Teks Sumber -
Kamis, 14 Juli 2011

Pecahkan Masalah Desa dengan ROCCIPI



Foto: Vinsen Bureni


SEBAGAI aktivis Bengkel Advokasi Pemberdayaan dan Pengembangan Kampung (Bengkel APPeK) Propinsi Nusa Tenggara Timur, maka Vinsensius Bureni akan menggebu-gebu ketika diajak berdiskusi tentang kampung/desa dengan segala problematikanya.
Kepada tim redaksi LenTeRa usai memberikan latihan pembuatan kebijakan public desa untuk warga Desa Tamakh, Kecamatan Pantar Tengah yang difasilitasi Yayasan Lendola-Alor pimpinan John L.Maro atas kerja sama dengan United Nations Development Programme (UNDP) Indonesia, Bureni bicara banyak hal tentang bagaimana memberdayakan masyarakat desa. Salah satu konsep yang dilontarkan Vinsen Bureni yakni ROCCIPI untuk mengatasi permasalahan di desa. Berikut penjelesannya tentang ROCCIPI;
Kalau bicara soal penanganan bencana, maka yang perlu dilakukan harus memenuhi regulasi dan perilaku. Katakan saja ada persoalan banjir dan kekeringan, ada persoalan penebangan hutan liar. Sumbernya adalah petani atau nelayan. Kita melihat dari aspek – aspek itu. Kalau orang – orang desa kita pakai ROCCIPI, tapi kita mencari penyebab sederhana. Nah, dalam hal membuat peraturan perundang – undangan, Roccipi sangat membantu untuk menemukan penyebab secara komprehensif.
Rule(R) dilihat dari aturannya, kenapa seseorang melakukan perilaku bermasalah. Operation (O) bisa saja sudah ada aturan tetapi, operasional informasi yang disampaikan kepada sasaran atau pihak yang harus mengetahui aturan itu tidak sampai. Aturan setelah dibuat simpan saja. Hal ini bukan saja terjadi di desa tetapi di kabupaten, propinsi dan negera ini juga seperti itu. Capacity (C) kemampuan secara ekonomis untuk memenuhi kebutuhan ekonomi masih kurang. Comunication (C) atau komunikasi belum berjalan maksimal. Nah, perlu dibangun kominikasi yang terus menerus antara negara, pemerintah dan warganya.
Interest (I) kepentingan, kalau di desa bisa saja terjadi kepala desa membiarkan orang menebang pohon karena kepala desa ini berpikir untuk mau naik dua periode, sehingga dia mencari dukungan. Di negara kita, aspek kepentingan itu justru lebih menonjol. Selain kepentingan politik, tetapi juga kepentingan ekonomi. Proses (P), bisa saja orang melakukan perilaku bermasalah secara terus menerus karena pada saat proses sebuah kebijakan dia tidak dilibatkan. Jadi dia berpikir itu tidak penting. Saya tidak mau dilibatkan berbicara bagaimana. Buat apa saya ikut itu, pada saat dibahas saja saya tidak ikut. Tidak minta saya punya pendapat. Ya dia membangkang dan dia tidak bertanggung jawab terhadap kebijakan itu. Kalau semua kelompok, semua unsur dilibatkan, maka dia akan bertanggung jawab.

Daftar Item -
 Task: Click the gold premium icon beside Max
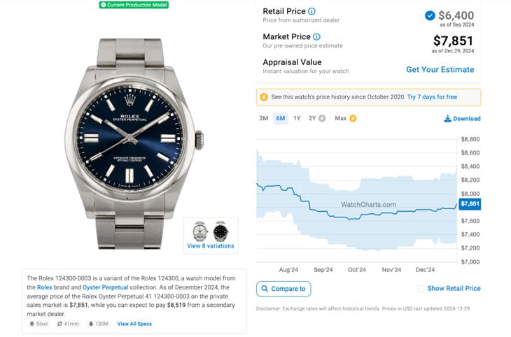coord(353,118)
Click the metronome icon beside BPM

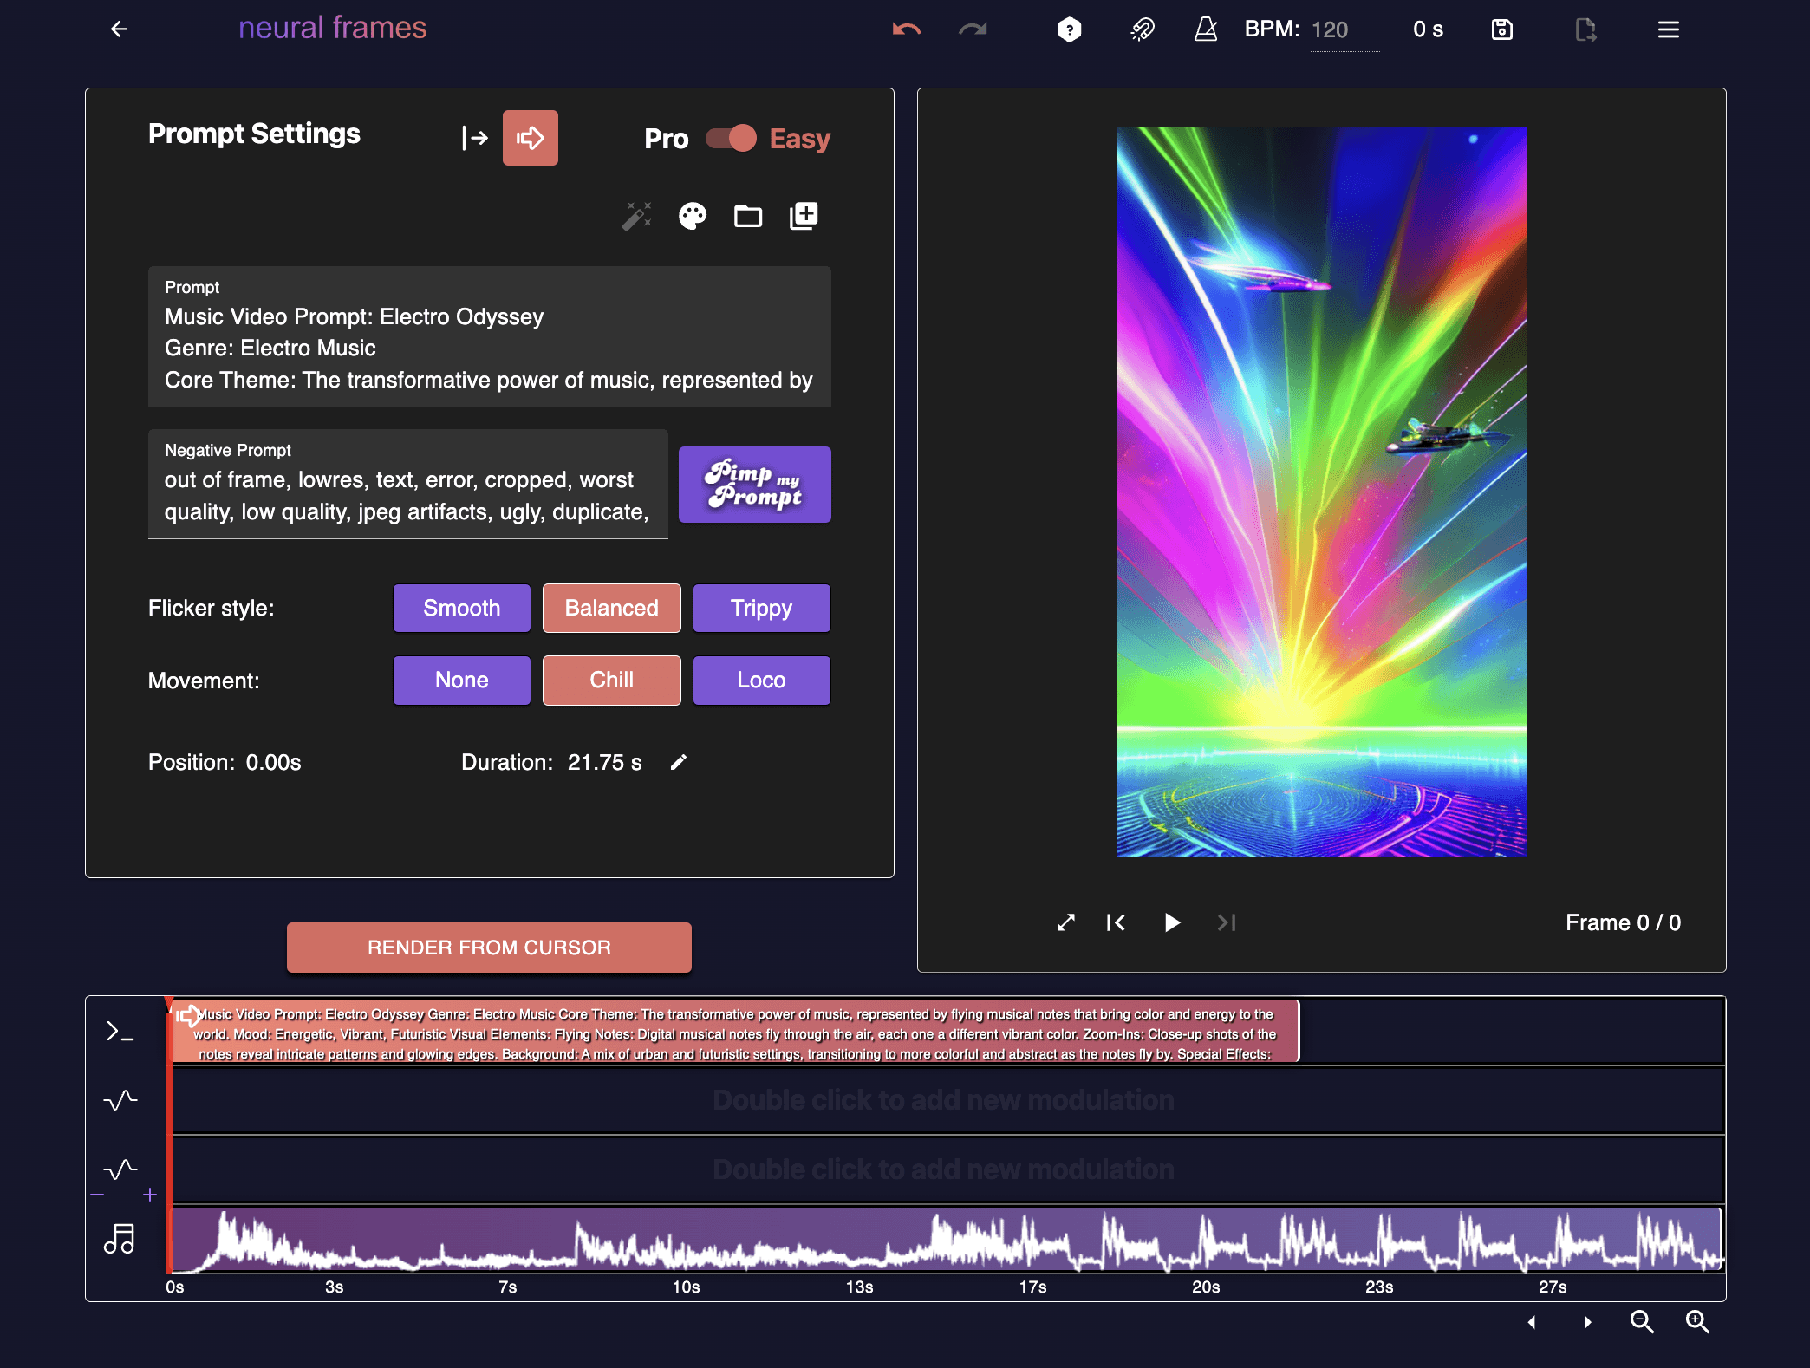(1206, 30)
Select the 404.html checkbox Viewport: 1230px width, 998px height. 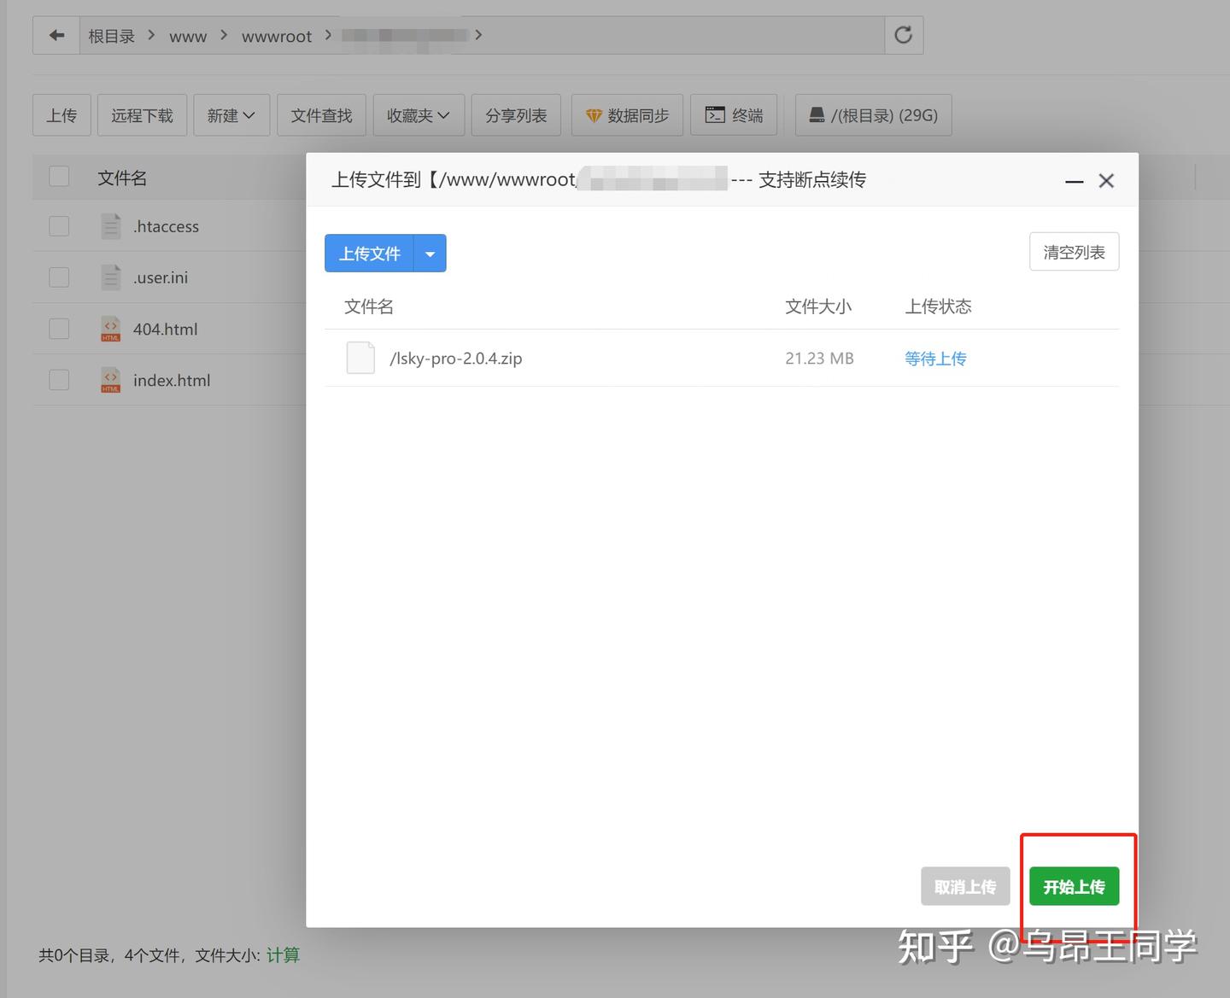click(x=58, y=328)
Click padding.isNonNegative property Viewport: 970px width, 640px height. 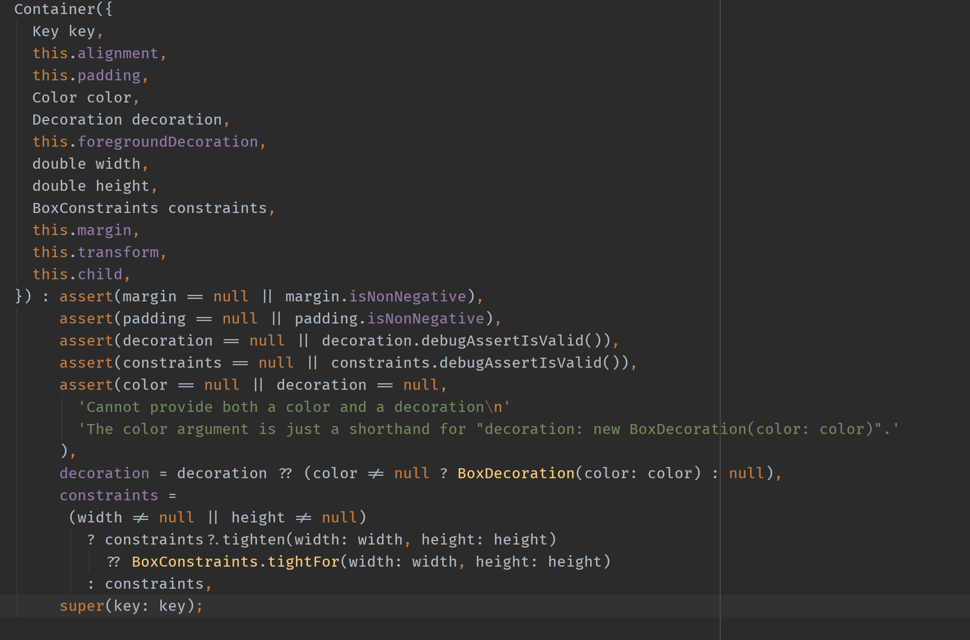pyautogui.click(x=426, y=318)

Daftar Soal -
a – Sebutkan semua unsur ROCCIPI yang dijelaskan dalam artikel tentang ROCCIPI. Tulis setiap unsur dengan nama dan hurufnya sesuai penulisan di teks.
b – Perbarui bagian artikel tentang ROCCIPI yang dimulai dengan "SEBAGAI aktivis Bengkel" dan berlanjut sampai "dengan segala problematikanya.". Ganti "Nusa Tenggara Timur" dengan "NTT".
c – Rangkum artikel tentang ROCCIPI dalam dua kalimat.

Kunci Jawaban -
a –
Rule (R)
Operation (O)
Capacity (C)
Comunication (C)
Interest (I)
Proses (P)

b –
SEBAGAI aktivis Bengkel Advokasi Pemberdayaan dan Pengembangan Kampung (Bengkel APPeK) Propinsi NTT, maka Vinsensius Bureni akan menggebu-gebu ketika diajak berdiskusi tentang kampung/desa dengan segala problematikanya.

c – Vinsensius Bureni, aktivis Bengkel APPeK Provinsi Nusa Tenggara Timur, mengemukakan konsep ROCCIPI untuk mengatasi permasalahan di desa setelah memberi latihan pembuatan kebijakan publik desa bagi warga Desa Tamakh. Menurutnya, dalam membuat peraturan perundang-undangan ROCCIPI membantu menemukan penyebab perilaku bermasalah secara komprehensif, antara lain dari aspek aturan, operasional, kapasitas, komunikasi, kepentingan, dan proses.